Como estrategia para combatir el cáncer, la inmunoterapia era —y es— el plan perfecto para los oncólogos: estimular las defensas del propio organismo para que identifiquen las células tumorales y las ataquen. Menos agresiva que la quimioterapia, más dirigida al foco tumoral y con un potencial de efecto memoria, estos tratamientos han mejorado la supervivencia en tumores de muy mal pronóstico y se han convertido en una de las grandes revoluciones de la década en la lucha contra el cáncer. Tanto, que su evolución ha arrollado a la comunidad científica, que a duras penas es capaz de seguir el vertiginoso ritmo de este fenómeno en la práctica clínica. Los médicos ya tienen pacientes que viven y se medican más tiempo de lo estudiado en los ensayos, algunos enfermos desarrollan efectos secundarios inesperados y los oncólogos aún no pueden responder a por qué la inmunoterapia funciona en algunas personas y en otras no. Los expertos coinciden en que estos tratamientos “han venido para quedarse”, pero todavía falta camino por recorrer: solo llega 25% de los tumores.
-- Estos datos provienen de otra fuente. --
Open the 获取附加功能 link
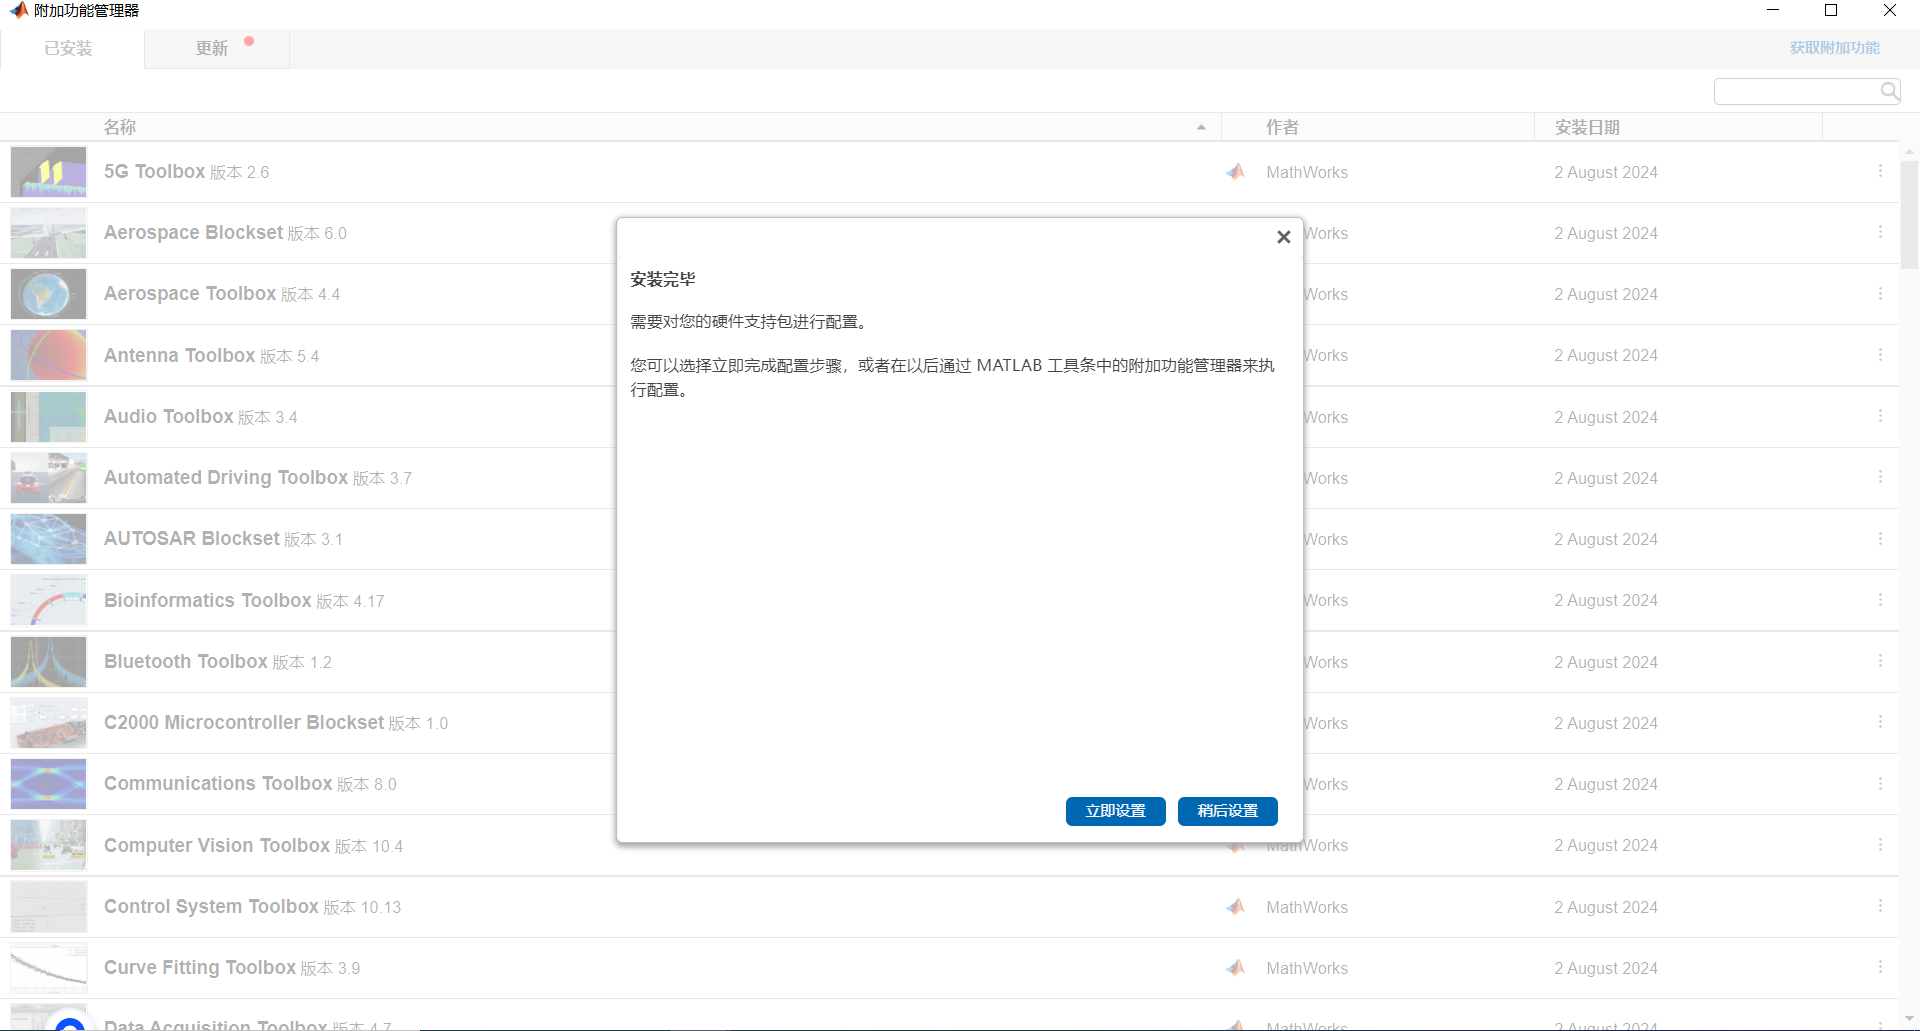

El plan perfecto contra el cáncer llevaba años cocinándose, pero algo fallaba. Como si de un coche se tratase, por muchos caballos de potencia que los investigadores añadían al sistema inmune para hacerlo más fuerte, la respuesta era siempre insuficiente. En los noventa, James P. Allison y Tasuku Honjo —ganadores del Premio Nobel y padres de la inmunoterapia— dieron una vuelta de tuerca a ese plan perfecto y comenzaron a probar que, para reactivar el sistema inmune, más que reforzarlo había que levantarle el freno. Honjo descubrió unas moléculas (PD-1) pegadas a las células tumorales, que hacían de muro de contención sobre el sistema inmune. Allison, por su parte, encontró también otras trabas, las proteínas CTLA-4, y desarrolló un anticuerpo que podía unirse a ella y bloquear su función de freno del sistema inmune. Hicieron falta casi dos décadas para perfeccionar ese concepto y alumbrar en 2011 la primera inmunoterapia, el ipilimumab, contra el melanoma metastásico. La supervivencia pasó de seis meses a contarse por años.